■ **SOURCE TEXT**:
______

See for example: An Introduction to Social Anthropology – Piddington .

Even the development of slave society does not abolish such Co-operation in production, but the form of Co-operation changes. For the slave certainly it changes, the slave is now required to co-operate with other slaves in order to undertake production typically on some large plantation, or in some mine but as the property of the slave owner the slave does not engage in such co-operation on the basis of their own free will, not out of some desire for mutual advantage in bringing about a higher level of productive efficiency, nor even as described above by Piddington to reduce the tedium or unpleasantness of the work, but solely on the instruction of the slave-owner, who already recognises the advantages of the division of labour, whose concomitant co-operation is.

Moreover, it has to be remembered that even in the most successful slave societies such as the Roman Empire only a minority were slaves. At most around 30% of the population were slaves, though the figure is likely to have been much smaller than this. See: Slavery The majority of people were peasant producers with also a sizeable number of artisans as trade had a large role in the City States. And, although peasant production represents individual production par excellence, most peasants through to perhaps as late as the 18th century continued to live in some form of communal organisation be it a clan, or as in the case of Medieval Europe the Village Commune, and with similar structures within the Asiatic Mode of Production. Clan ownership of land continued until the Highland clearances in Scotland, and in Ireland clan ownership of land continued until it was forcibly destroyed by the British in successive apportionments to those who assisted the British State. Through until the General Enclosure Act in England of 1801, and similar measures throughout Europe, alongside the village commune stood the Common Land, owned and used in common by all the peasants and landless labourers.
And in the US even into quite modern times the principal of co-operation still existed even amongst the most individualistic of peasant farmers in the custom of “barn-raising” whereby farmers would all join together to help build a new barn for one of their neighbours, in a way reminiscent of the accounts given by Piddington above.

______

■ **DATA**:

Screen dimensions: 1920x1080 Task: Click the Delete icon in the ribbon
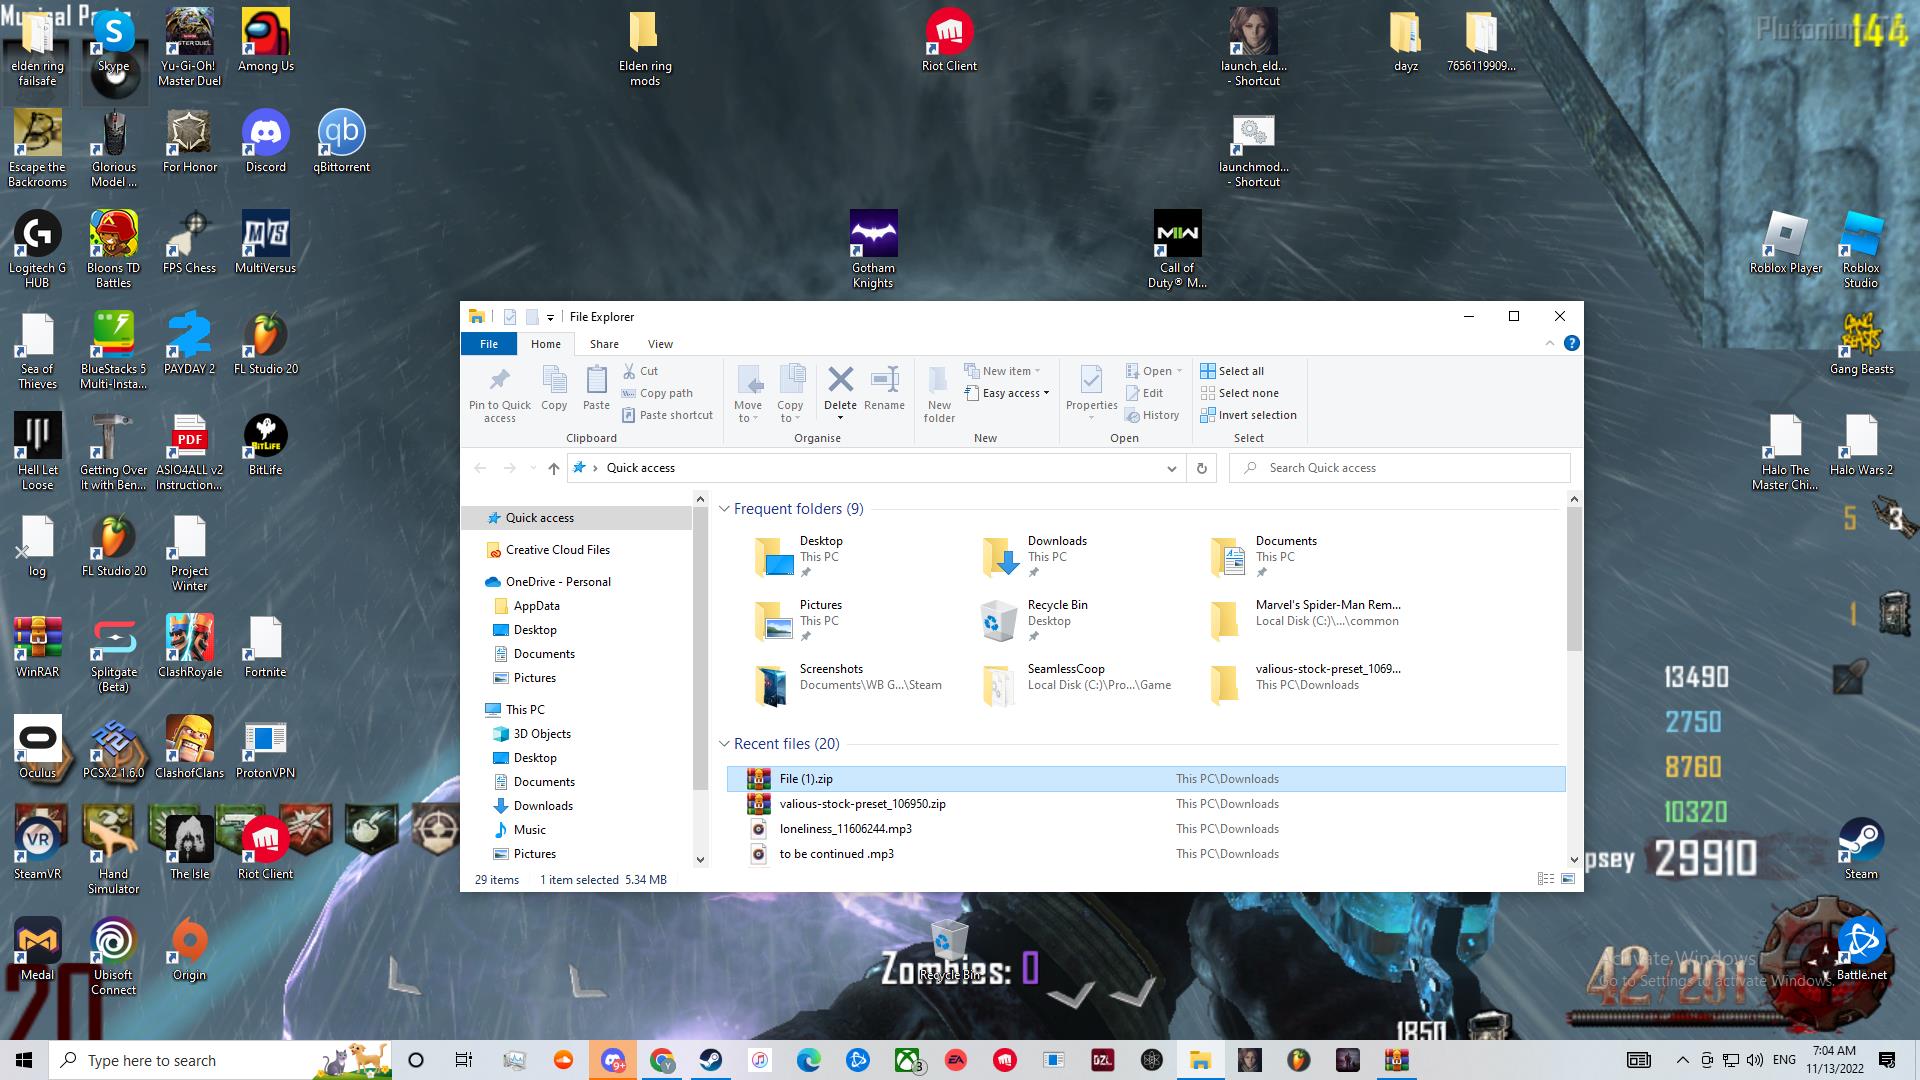[x=840, y=380]
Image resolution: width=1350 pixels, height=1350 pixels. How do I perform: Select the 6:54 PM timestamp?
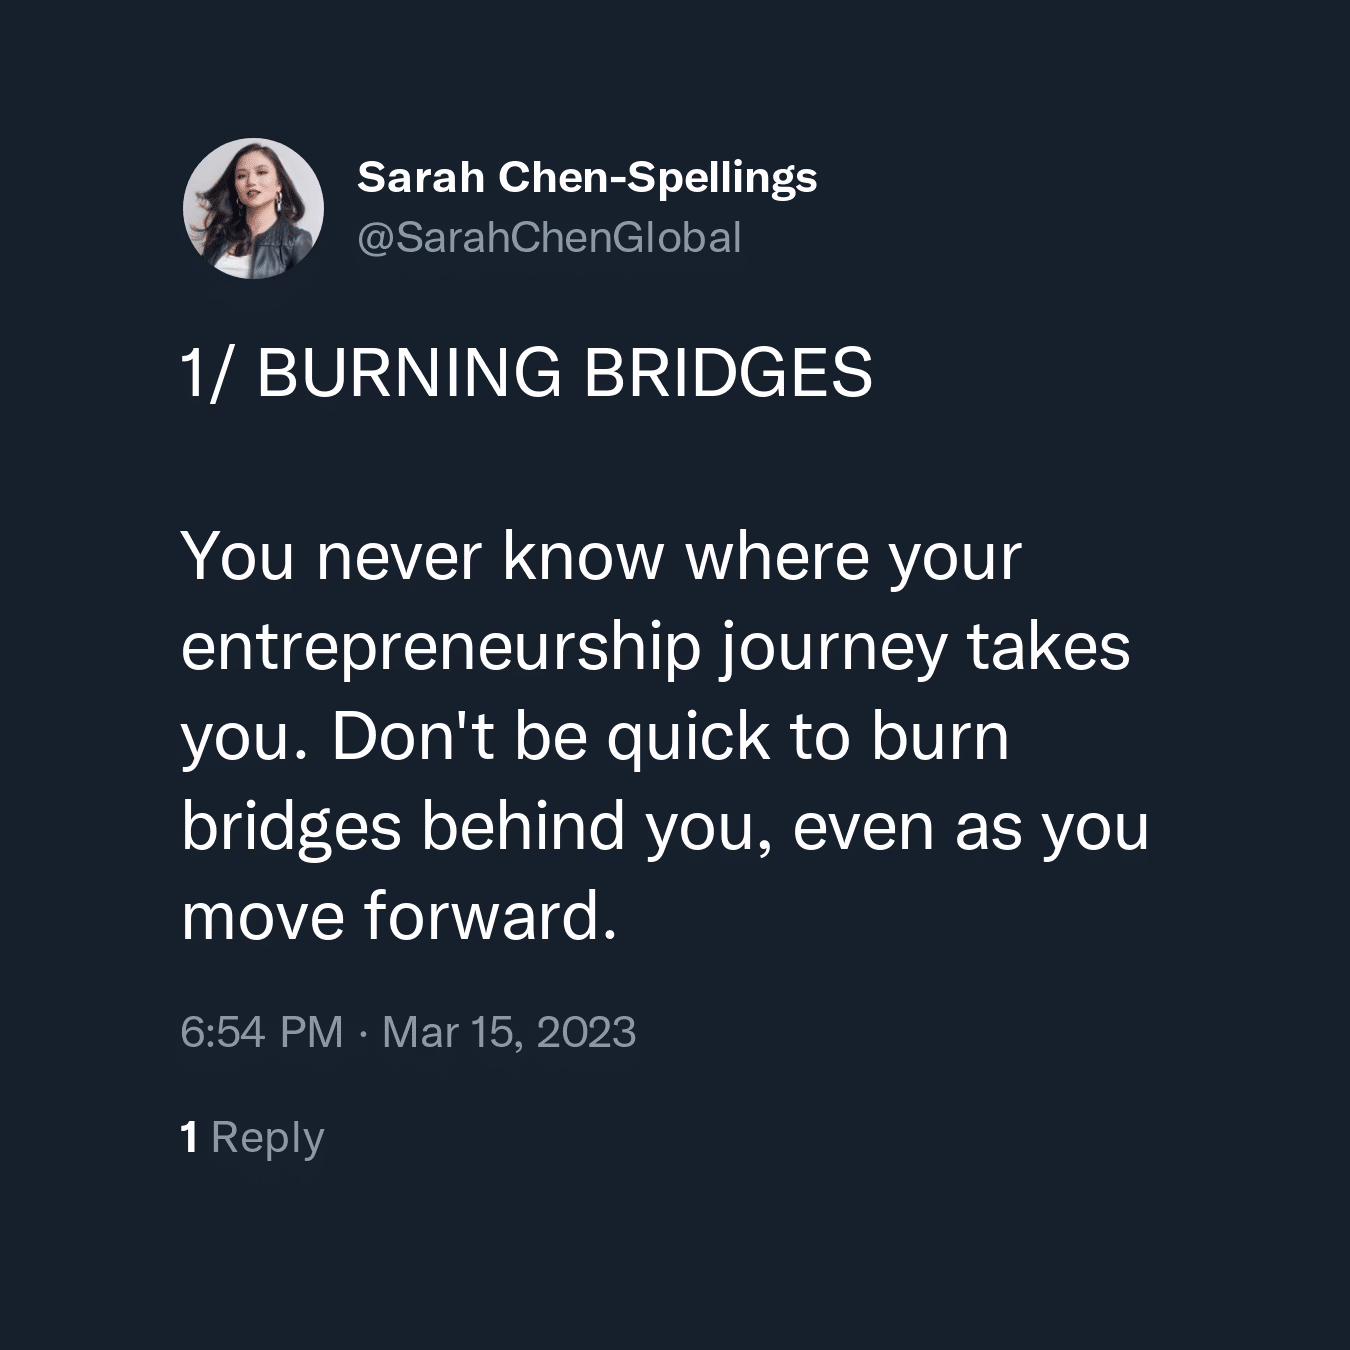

______

■ **TASK DETAILS**: In the text on co-operation in production, what is the most that the share of slaves in the Roman Empire's population reached?

■ **WORKED ANSWER**: At most around 30%, though it was likely much smaller.